We have one known slow request that consistently waits ~8s on an external network call. We do this synchronously since the long response time is not a problem for this call. This happens ~1x/hour.
Memory stays consistent at all times
Some possibly relevant dependencies / endpoint specifics:
Makes sense. We do run some custom auth (internal, not external) on most routes which we’ll be inspecting.
No persistent stores a la redis or memcached, just a couple Postgres dbs.
As a sanity check, it’s reasonable to expect to handle that kind of traffic (and much more) on 2 servers, correct? i.e. We’re not exceeding a phoenix connection request pool or something like that & thus queueing? I have similar questions about exceeding DB connection pool, but it really doesn’t seem like that’s happening.
And also, the long-running (8s) request tying up a “main” phoenix request process shouldn’t be an issue, right?
20 rpm is nothing at all from this perspective. Ultimately “it depends” on what the server is doing, but that shouldn’t be an issue.
Phoenix has a process per request, so it won’t tie up any main process.
It could be tied up by your database depending on your poolsize, queue targets / timeouts, and length of queries. But, you should see other slow queries that correspond. Do you have any customized Ecto config around timeout or queue targets?
We’ve removed one custom plug that’s become unnecessary, and added logs for timing on the other.
No major offenders so far, but still seeing some unexpected latency.
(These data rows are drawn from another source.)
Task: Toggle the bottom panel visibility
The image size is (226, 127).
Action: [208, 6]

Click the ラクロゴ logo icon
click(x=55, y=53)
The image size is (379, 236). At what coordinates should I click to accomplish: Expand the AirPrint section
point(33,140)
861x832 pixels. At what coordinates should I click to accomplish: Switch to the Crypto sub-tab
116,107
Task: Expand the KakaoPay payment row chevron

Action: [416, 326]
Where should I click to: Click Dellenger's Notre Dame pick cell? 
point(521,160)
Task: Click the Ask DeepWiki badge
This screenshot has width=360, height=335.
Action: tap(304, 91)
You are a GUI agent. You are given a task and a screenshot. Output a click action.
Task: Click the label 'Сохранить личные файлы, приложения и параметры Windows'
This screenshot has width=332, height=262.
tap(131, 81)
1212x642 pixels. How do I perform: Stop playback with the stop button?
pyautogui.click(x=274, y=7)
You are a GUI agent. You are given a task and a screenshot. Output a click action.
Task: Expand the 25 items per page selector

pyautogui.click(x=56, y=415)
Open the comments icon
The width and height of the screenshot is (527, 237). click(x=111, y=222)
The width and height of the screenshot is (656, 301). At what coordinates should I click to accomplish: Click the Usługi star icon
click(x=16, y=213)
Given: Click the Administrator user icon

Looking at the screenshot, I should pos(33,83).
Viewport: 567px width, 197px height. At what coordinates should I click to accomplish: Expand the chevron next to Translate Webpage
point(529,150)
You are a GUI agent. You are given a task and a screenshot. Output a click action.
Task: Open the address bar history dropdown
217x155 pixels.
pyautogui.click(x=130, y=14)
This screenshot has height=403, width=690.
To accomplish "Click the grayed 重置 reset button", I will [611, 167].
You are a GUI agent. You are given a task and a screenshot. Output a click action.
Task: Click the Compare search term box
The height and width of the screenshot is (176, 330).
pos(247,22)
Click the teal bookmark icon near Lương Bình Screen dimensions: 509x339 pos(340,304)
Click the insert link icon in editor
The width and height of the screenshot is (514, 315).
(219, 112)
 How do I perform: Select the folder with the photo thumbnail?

Here’s the slowest example so far today after this update:
Jan 17 11:26:32 app/web.1 11:26:32.093 [info] request_id=xyz POST /foo
Jan 17 11:26:32 app/web.1 11:26:32.464 [info] request_id=xyz Starting Custom Authentication callback
Jan 17 11:26:32 app/web.1 11:26:32.479 [info] request_id=xyz Assigning Custom Authentication results to conn
Jan 17 11:26:32 app/web.1 11:26:32.483 [info] request_id=xyz Processing with FooController.create/2
Notice the 371ms delay between the POST log and the custom auth callback log. This is again during very low traffic for this service. This obviously isn’t as bad as other examples in the past (>30s), but still feels like the issue may still be there & happen again in the future.
Is there a simple way to log or view the other non-custom plug calls to see where the time is being spent?
Adding logs before/after plug calls in Endpoint doesn’t show them per request. We’d rather avoid forking the libraries & adding logs that way.
Instrumenting the plugs with the expansion was very helpful, thanks again.
We can now see that the very high latency appears to be occurring in Plug.Parsers. We saw a few that were extremely slow (8s, 30s) vs the usual ~200us. Plugs before it & after it are very fast, as are other post requests of the same type before & after.
I added more detail on another post where someone else may be having the same problem:
Attempts to reproduce haven’t been successful yet. Any additional thoughts?
Have you tried to reproduce the problem by directly using the Plug.Parsers with the input that caused the slow parsing?
If you have some input that causes serious slow downs then maybe it’s something that can be improved.
@tcoopman This is unfortunately not straightforward to gather since the logger truncates the base64 image strings. We did base64 decode the image that we eventually upload along with the rest of the payload, and response times were normal (fast). Still trying to gather the initial base64 string from the source in case it’s changed during decode/upload.
@wanton7@tcoopman Thanks - we may have more questions on doing that, though this is starting to feel more & more that it’s not about the payload.
One new data point - a few minutes after the 30s parse, we saw an 8s parse. These both came from the same client. Many more of the same request type from other clients before/during/after, and those were all fast. Can’t quite call it data yet, but the slow client theory is looking pretty strong.
(Note that the client is a server, not a browser, so we get more consistency).
So the questions there are:
Is there anything that refutes this theory?
How can we measure it?
How can we handle it? We haven’t customized the read_length / read_timeout values, but maybe we need to. Basically we need to either complete the parse before it can take a total of ~20s.